1. Before the Audition:

  • Find out what will be expected of you at the audition.
  • Research the show. Read the script prior to the audition, if possible.
  • Dress professionally, yet comfortably, and with the style of the play in mind.
  • Be early.
  • Relax using a relaxation technique. Everyone is nervous at an audition, even the old pros!
  • Warm up your body and voice.

 2. During the Audition:

  • Walk into an audition confidently. Smile!
  • Be friendly and respectful – be sincere. Cell phones on silent.
  • While reading a scene, be willing to make eye contact with your scene partner. Your character wants something, and it may be the other person in the scene who can help you achieve it. Send the message of each line of dialogue over to your partner. Be a team player!
  • Speak loudly and clearly.
  • Make choices that will set you apart from the others auditioning. An audition is a time to set yourself free and let your imagination soar.

-- -- --

_Task to carry out:_
Rewrite the audition tips from "2. During the" up to and including "your imagination soar.", replacing "scene partner" with "acting partner".

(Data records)
-- -- --

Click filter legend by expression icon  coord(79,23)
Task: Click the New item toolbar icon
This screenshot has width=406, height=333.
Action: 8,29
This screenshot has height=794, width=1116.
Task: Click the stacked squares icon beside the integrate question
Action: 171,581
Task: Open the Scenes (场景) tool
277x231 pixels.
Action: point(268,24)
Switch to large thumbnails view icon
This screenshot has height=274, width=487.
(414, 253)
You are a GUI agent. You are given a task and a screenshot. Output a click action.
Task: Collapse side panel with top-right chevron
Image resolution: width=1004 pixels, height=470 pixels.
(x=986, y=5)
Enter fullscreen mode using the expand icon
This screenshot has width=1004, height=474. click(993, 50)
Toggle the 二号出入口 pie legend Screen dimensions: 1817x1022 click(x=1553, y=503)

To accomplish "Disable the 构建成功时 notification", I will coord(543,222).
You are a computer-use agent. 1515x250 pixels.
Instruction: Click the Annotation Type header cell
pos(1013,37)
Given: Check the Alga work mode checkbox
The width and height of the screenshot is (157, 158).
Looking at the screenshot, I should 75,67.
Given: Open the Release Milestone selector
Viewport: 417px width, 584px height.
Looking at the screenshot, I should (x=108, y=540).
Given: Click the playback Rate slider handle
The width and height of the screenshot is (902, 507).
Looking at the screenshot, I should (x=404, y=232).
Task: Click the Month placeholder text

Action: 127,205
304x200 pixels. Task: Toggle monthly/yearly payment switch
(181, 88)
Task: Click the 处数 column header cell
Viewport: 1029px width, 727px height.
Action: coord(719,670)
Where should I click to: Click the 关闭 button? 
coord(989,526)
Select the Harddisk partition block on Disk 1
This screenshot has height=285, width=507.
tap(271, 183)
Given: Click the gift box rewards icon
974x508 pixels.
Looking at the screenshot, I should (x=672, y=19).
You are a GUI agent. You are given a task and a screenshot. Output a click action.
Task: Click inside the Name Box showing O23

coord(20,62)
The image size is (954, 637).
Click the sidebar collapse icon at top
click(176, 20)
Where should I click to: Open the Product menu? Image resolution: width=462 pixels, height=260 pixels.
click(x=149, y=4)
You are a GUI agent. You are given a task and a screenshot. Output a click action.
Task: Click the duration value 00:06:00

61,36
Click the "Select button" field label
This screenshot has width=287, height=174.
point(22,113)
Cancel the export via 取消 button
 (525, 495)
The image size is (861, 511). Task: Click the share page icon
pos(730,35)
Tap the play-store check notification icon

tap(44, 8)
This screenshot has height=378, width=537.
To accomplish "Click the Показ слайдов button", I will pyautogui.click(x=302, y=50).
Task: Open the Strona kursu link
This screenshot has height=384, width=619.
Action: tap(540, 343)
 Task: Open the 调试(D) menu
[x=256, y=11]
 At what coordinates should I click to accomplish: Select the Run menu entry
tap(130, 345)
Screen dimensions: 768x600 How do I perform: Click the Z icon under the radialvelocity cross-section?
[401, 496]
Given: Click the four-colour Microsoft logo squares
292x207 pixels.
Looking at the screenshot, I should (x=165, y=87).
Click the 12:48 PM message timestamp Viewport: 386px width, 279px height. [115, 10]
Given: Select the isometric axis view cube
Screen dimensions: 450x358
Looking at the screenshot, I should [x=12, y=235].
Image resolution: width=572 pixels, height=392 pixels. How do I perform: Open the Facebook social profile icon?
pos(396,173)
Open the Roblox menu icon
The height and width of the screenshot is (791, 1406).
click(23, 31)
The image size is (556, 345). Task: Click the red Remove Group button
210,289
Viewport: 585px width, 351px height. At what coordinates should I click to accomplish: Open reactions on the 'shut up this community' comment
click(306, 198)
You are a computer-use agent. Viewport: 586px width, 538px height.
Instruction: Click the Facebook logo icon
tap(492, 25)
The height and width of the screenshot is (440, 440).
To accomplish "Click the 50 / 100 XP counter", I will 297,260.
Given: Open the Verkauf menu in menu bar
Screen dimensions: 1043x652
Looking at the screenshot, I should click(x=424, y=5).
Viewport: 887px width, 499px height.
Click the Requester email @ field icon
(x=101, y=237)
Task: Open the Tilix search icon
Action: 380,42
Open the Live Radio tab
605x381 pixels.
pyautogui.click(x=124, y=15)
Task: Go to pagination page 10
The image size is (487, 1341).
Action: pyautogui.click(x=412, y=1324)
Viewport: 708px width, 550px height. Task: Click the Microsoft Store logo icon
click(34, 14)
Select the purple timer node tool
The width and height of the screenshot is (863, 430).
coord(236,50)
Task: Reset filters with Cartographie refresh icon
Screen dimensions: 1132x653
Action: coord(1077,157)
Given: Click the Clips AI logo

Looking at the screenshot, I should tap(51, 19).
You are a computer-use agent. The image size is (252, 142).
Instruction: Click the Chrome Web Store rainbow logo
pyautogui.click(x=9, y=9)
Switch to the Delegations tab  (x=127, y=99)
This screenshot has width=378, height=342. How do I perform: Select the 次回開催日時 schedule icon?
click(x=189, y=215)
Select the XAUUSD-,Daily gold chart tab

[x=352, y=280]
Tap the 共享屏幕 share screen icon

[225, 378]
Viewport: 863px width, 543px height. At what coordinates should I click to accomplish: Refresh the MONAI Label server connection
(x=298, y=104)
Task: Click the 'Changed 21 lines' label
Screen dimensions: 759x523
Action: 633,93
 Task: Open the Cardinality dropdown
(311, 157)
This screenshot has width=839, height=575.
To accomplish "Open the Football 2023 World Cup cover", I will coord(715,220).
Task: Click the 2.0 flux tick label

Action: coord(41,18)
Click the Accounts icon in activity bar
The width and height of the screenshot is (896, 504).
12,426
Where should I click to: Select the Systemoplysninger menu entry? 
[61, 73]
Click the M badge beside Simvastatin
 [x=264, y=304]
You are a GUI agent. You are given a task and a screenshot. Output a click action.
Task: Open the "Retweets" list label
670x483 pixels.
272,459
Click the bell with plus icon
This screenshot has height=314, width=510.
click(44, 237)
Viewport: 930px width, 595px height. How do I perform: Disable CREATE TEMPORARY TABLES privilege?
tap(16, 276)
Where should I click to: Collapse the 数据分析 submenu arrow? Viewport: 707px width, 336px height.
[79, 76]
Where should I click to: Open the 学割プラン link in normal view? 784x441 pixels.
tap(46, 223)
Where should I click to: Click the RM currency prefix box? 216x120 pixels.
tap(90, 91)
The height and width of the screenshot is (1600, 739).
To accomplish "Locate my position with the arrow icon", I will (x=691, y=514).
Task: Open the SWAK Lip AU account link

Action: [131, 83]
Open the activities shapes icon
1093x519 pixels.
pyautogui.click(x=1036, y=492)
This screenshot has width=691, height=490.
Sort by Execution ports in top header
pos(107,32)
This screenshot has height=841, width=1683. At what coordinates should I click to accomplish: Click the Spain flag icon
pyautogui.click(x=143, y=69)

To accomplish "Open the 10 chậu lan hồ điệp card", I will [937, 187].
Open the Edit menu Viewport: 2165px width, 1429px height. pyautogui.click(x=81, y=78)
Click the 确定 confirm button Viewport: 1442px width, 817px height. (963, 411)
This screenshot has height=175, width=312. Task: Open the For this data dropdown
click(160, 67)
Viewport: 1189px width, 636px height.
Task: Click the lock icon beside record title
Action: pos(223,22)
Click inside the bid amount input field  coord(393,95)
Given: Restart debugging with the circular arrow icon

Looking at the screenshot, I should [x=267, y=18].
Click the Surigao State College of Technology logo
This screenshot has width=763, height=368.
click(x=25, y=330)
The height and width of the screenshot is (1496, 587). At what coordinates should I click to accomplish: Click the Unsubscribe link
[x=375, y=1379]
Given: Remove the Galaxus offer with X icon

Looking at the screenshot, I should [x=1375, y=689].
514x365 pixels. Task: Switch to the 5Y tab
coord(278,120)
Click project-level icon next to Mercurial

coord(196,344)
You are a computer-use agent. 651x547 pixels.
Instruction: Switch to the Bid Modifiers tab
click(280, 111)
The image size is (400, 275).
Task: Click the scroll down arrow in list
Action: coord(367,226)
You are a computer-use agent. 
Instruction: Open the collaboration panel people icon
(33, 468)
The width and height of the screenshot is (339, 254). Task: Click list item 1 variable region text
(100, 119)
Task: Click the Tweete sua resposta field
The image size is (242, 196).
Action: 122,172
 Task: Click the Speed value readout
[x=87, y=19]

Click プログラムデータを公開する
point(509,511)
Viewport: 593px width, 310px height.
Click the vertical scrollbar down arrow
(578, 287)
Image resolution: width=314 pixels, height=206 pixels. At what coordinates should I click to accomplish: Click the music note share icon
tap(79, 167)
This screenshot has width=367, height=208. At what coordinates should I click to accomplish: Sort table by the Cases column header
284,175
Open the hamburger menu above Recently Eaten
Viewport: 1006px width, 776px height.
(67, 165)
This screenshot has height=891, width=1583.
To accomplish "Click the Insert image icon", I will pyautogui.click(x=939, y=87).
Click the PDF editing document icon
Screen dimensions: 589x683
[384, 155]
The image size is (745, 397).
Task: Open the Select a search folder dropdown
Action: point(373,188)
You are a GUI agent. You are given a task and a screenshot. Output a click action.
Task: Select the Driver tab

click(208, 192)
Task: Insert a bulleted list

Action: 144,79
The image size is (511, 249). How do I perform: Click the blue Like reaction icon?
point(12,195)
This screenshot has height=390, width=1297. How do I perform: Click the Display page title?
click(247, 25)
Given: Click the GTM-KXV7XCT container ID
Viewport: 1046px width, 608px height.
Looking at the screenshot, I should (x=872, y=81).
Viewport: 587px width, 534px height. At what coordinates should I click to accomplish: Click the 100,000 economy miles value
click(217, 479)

-- -- --

_Written answer:_
2. During the Audition:

  • Walk into an audition confidently. Smile!
  • Be friendly and respectful – be sincere. Cell phones on silent.
  • While reading a scene, be willing to make eye contact with your acting partner. Your character wants something, and it may be the other person in the scene who can help you achieve it. Send the message of each line of dialogue over to your partner. Be a team player!
  • Speak loudly and clearly.
  • Make choices that will set you apart from the others auditioning. An audition is a time to set yourself free and let your imagination soar.